I played with the ‘file’ utility a long time ago because I wanted to make it recognize a large number of multimedia formats. I had trouble getting my changes to take. But I’m prepared to try again after many years.
Aiming at the Corpus
In my local mirror of the MPlayerHQ samples archive, I find 9853 unique files. So I run all of them through the ‘file’ command:
'find /path/to/samples -type f -print0 | xargs -0 file --no-pad'
My Ubuntu installation has file v5.04. I also tested against 5.07 and the latest, 5.08. Here is the number of files each version was unable to identify (generically marking as ‘data’):
5.04 1521 5.07 1405 5.08 1501
That seems like a regression for v5.08 until I dug into the details and saw quite a few items like this, indicating that the MPEG detection could use some work:
-mov/mov-demux-infinite-loop.mpg: DOS-executable ( +mov/mov-demux-infinite-loop.mpg: data -image-samples/UNeedQT4.pntg: DOS-executable ( +image-samples/UNeedQT4.pntg: data
Workflow
These are just notes to myself and perhaps anyone else who wants to add new file formats to be identified by the ‘file’ command.
First, download either the latest release from the FTP or clone from Github. Do the usual unpack, ‘./configure’, ‘make’ routine. To use this newly-built version and its associated magic file:
./src/file --magic-file magic/magic.mgc <file>
To add a new format for ID, first, run the foregoing command to ensure that it’s not already identified. Then, check over the files in magic/Magdir and see which one might pertain to what you’re doing (it’s unlikely that your format will merit a new file in this directory). For example, for this round, I modified animation, audio, iff, and riff.
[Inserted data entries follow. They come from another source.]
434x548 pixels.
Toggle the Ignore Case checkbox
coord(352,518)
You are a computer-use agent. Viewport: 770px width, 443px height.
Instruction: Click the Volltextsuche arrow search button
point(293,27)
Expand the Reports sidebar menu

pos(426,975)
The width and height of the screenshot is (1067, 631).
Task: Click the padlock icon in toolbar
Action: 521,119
Add or modify existing specs based on the copious examples in the directory and by consulting the appropriate man page (‘man 5 magic’).
Finally, run ‘make’ again which will regenerate the magic file. Invoke the above command again to use the modified magic file.
Before and After
On a selection of formats taken from the samples archive (renamed and cut down to a kilobyte because detection typically only relies on the first few bytes), here is the “before”:
amv: RIFF (little-endian) data armovie: data bbc-dirac: data interplay-mve: data mtv: data nintendo-thp: data nullsoft-video: data redcode: data sega-film: data smacker: data trueaudio: data vqa: IFF data wavpack: data wc3-mve: IFF data wtv: data
And the “after”:
amv: RIFF (little-endian) data, AMV armovie: ARMovie bbc-dirac: BBC Dirac Video interplay-mve: Interplay MVE Movie mtv: MTV Multimedia File nintendo-thp: Nintendo THP Multimedia nullsoft-video: Nullsoft Video redcode: REDCode Video sega-film: Sega FILM/CPK Multimedia, 320 x 224 smacker: RAD Game Tools Smacker Multimedia version 2, 320 x 200, 100 frames trueaudio: True Audio Lossless Audio vqa: IFF data, Westwood Studios VQA Multimedia, 418 video frames, 320 x 200 wavpack: WavPack Lossless Audio wc3-mve: IFF data, Wing Commander III Video, PC version wtv: Windows Television DVR Media
After rerunning ‘file’ on the mphq corpus using the modified magic file, only 1329 files remain unidentified (down from 1501).
Going Forward
As mentioned, MPEG detection could probably be strengthened. However, a major weakness is QuickTime/MP4. Many files are not detected, probably owing to the many ways that QuickTime files can begin.